Excerpted text:
· · · · · · ·

There’s been a lot of chatter in Silicon Valley recently around service mesh architecture. But what exactly is a service mesh? Why do we need one for microservices? Aren`t existing platforms like Kubernetes and Cloud Foundry enough to handle microservices?

Why service mesh?

Microservices and containers have changed application design and deployment patterns. They’ve also brought with them some new challenges, such as service discovery, routing, failure handling, and visibility to microservices. And while PaaS platforms like Cloud Foundry are great for deploying microservices, they were created with a view of simplifying application deployment across multiple runtimes. Similarly, Kubernetes can handle multiple container-based workloads, including microservices, but when it comes to more sophisticated features like traffic management, failure handling, and resiliency, both the platforms leave a lot to be desired.

Imagine an application that is broken down into multiple microservices; each microservice has multiple instances, and each deployed instance has multiple versions. Typically, even a simple application deployment with this kind of model can span hundreds of microservices. When an application deployment gets this large, distributed, and complex, the result is often failure. But you need to fail fast and recover quickly. You need a mechanism that is fault-tolerant, one that provides more visibility and control into the complex network of microservices and ensures reliable, secure, and timely communication between them.

For this deployment model, we need to keep track of the traffic flow between microservices, route traffic for microservices based on request content or traffic origination point, and handle failures in a graceful manner when a number of microservices are not reachable. We also need to enforce strong identity assertion between services and limit the entities that can access a service. Most importantly, we want to do all this without changing the application code.

Service mesh architecture was created to handle these requirements. Think of a service mesh as a network of interconnected devices with routers and switches, except in this case the network exists at the application layer (layer 7), nodes are services, and routing, delivery, and other tasks are off-loaded to the service mesh. The goal is to get a request in a reliable, secure and timely manner across this mesh of microservices from origination to destination microservice.

· · · · · · ·

Exercises to complete:
(a) According to the service mesh text, at which network layer does a service mesh exist?
(b) Pick up the piece on service mesh architecture after its last sentence and write the next few paragraphs.

Information provided:
· · · · · · ·

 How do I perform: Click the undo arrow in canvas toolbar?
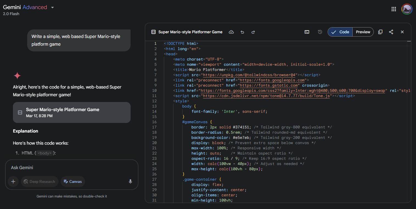pyautogui.click(x=242, y=32)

· · · · · · ·

Outputs in order:
(a) At the application layer (layer 7).

(b)
Typically, this is achieved by using “proxies” to intercept all incoming and outgoing network traffic. Proxies in a service mesh architecture are implemented using the sidecar pattern: a sidecar is conceptually attached to the main (or parent) application and complements that parent by providing platform features. With this kind of model, your microservice can use the sidecar either as a set of processes inside the same microservice container or as a sidecar in its own container to leverage platform capabilities such as routing, load balancing, resiliency, in-depth monitoring, and access control.

Istio: A service mesh architecture implementation

Istio is a service mesh created through a collaboration between IBM, Google and Lyft. It uses the sidecar pattern, where sidecars are enabled by the Envoy proxy and are based on containers. By injecting Envoy proxy servers into the network path between services, Istio provides sophisticated traffic management controls, such as load-balancing and fine-grained routing. This routing mesh also enables you to extract a wealth of metrics about traffic behavior, which can be used to enforce policy decisions such as fine-grained access control and rate limits that operators can configure. Those same metrics are also sent to monitoring systems.

Istio achieves this by deploying:

  • A control plane that manages the overall network infrastructure and enforces the policy and traffic rules
  • A data plane which includes sidecars implemented using Envoy, an open source edge proxy

Apart from Envoy proxy, key components of Istio are:

  • Istio Pilot (for traffic management): In addition to providing content and policy-based load balancing and routing, Pilot also maintains a canonical representation of services in the mesh.
  • Istio Auth (for access control): Istio Auth controls access to the microservices based on traffic origination points and users, and also provides a key management system to manage keys and certificates.
  • Istio Mixer (for monitoring, reporting, and quota management): Istio Mixer provides in-depth monitoring and logs data collection for microservices, as well as collection of request traces. It uses Prometheus, Grafana, and Zipkin to provide some of these in-depth metrics.

Get out in front — try it today!

In our new journey, we show how you can modify and deploy the sample microservices application on Istio and use Envoy sidecars to enable the framework features in the application, as well as allow the application to connect to external services using egress Envoy. You’ll learn how Istio features such as traffic flow management, access policy enforcement, and telemetry data aggregation between microservices can be enabled without requiring changes to your microservice code. We’ve also integrated the journey with Bluemix DevOps Toolchain to provide a one-click deployment for anyone who wants to try it out quickly. Please use the journey, extend it, and send your feedback. As with every IBM Code journeys, all pull requests are welcome!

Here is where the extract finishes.